MATERIAL SUPPLIED:

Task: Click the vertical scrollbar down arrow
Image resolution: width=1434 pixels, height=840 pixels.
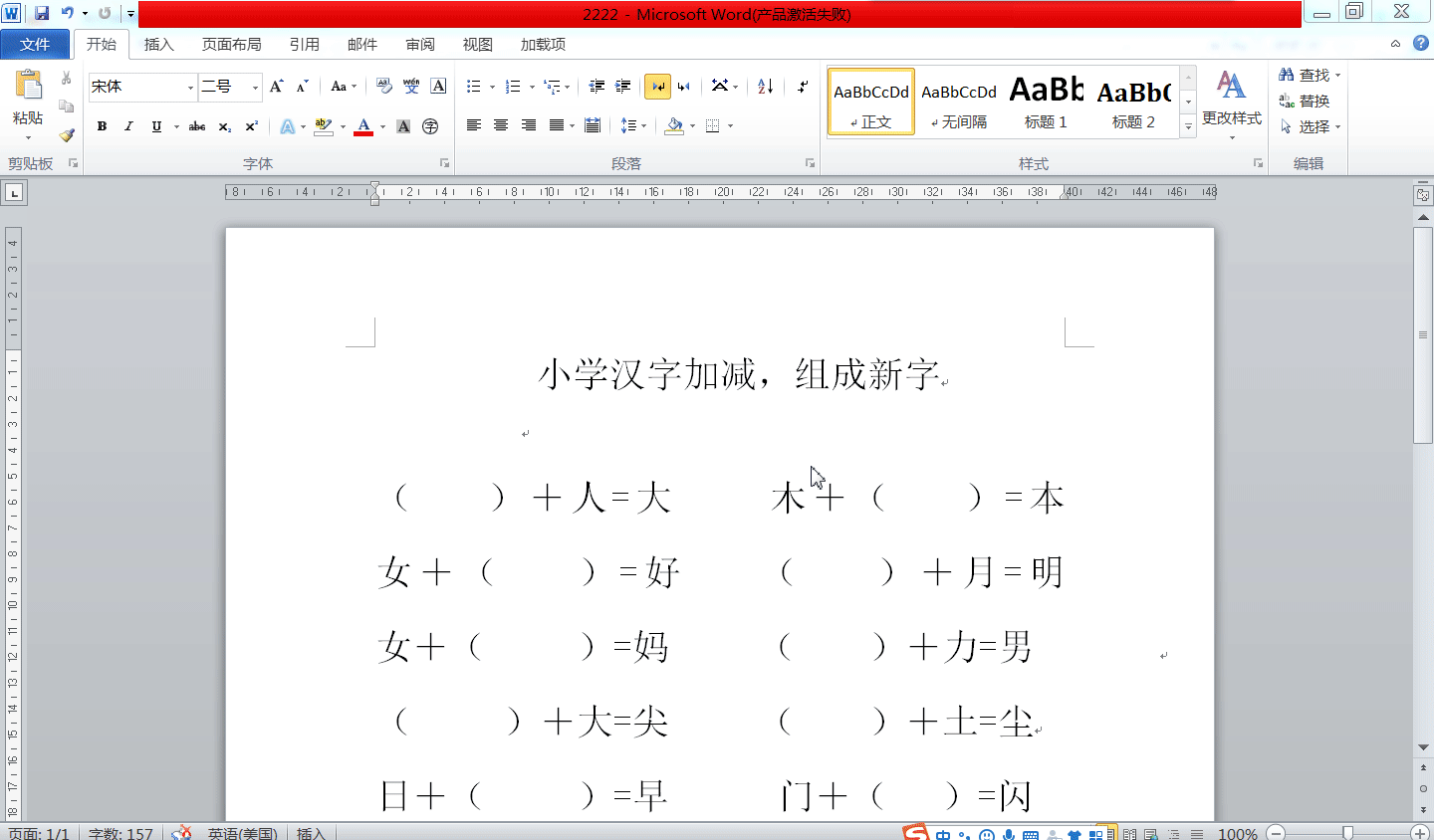Action: tap(1423, 747)
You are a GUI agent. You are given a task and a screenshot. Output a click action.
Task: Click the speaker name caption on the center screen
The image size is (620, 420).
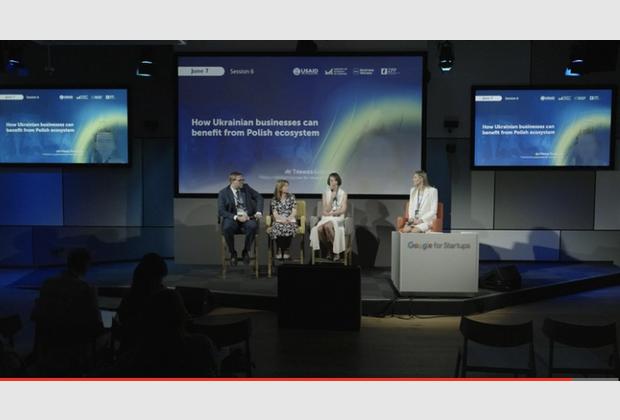pyautogui.click(x=300, y=173)
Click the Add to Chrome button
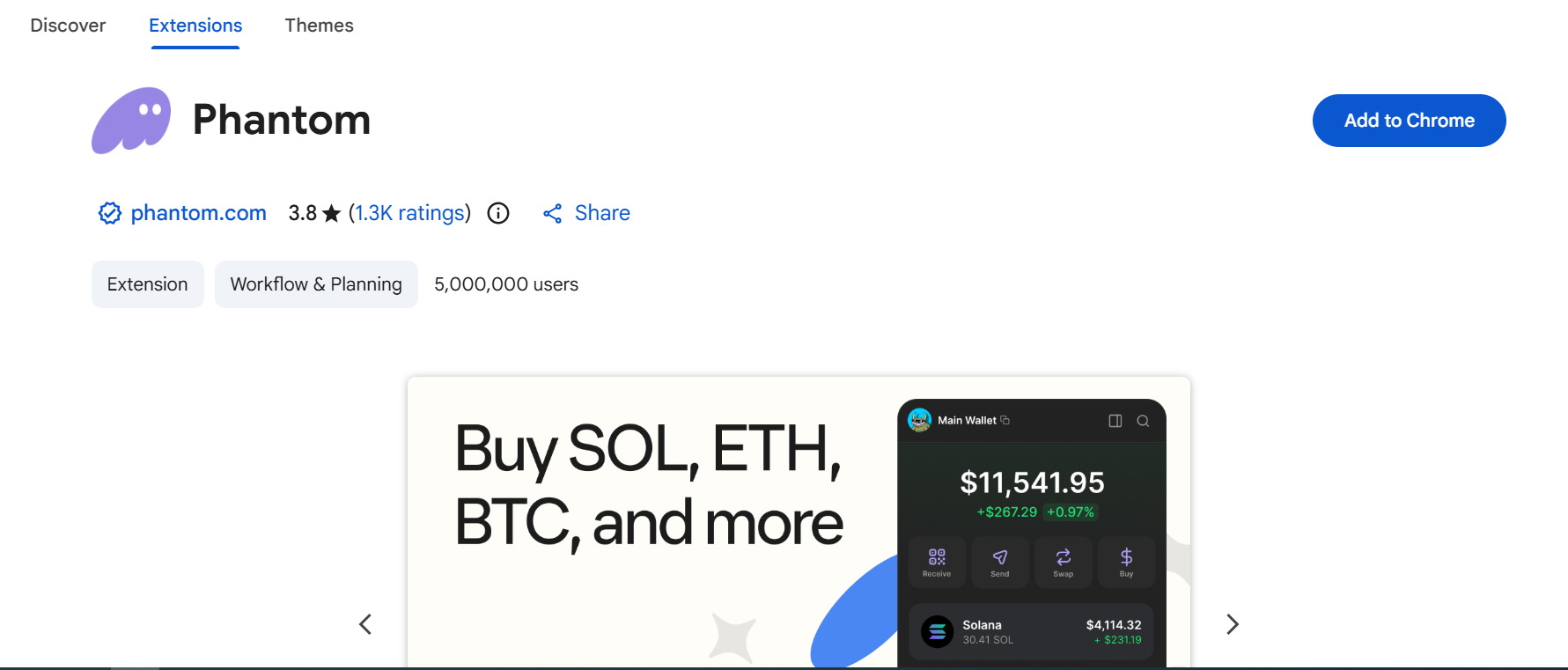This screenshot has width=1568, height=670. click(x=1408, y=121)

WORK REQUIRED: The listing should be transcribed in full, exactly, and without its pictures.

ANSWER TO THE PROBLEM:
Task: Click the vertical scrollbar down arrow
Image resolution: width=1434 pixels, height=840 pixels.
Action: tap(1423, 747)
You are a GUI agent. You are given a task and a screenshot. Output a click action.
Task: Click the speaker name caption on the center screen
The image size is (620, 420).
pyautogui.click(x=300, y=173)
Click the Add to Chrome button
This screenshot has width=1568, height=670. click(x=1408, y=121)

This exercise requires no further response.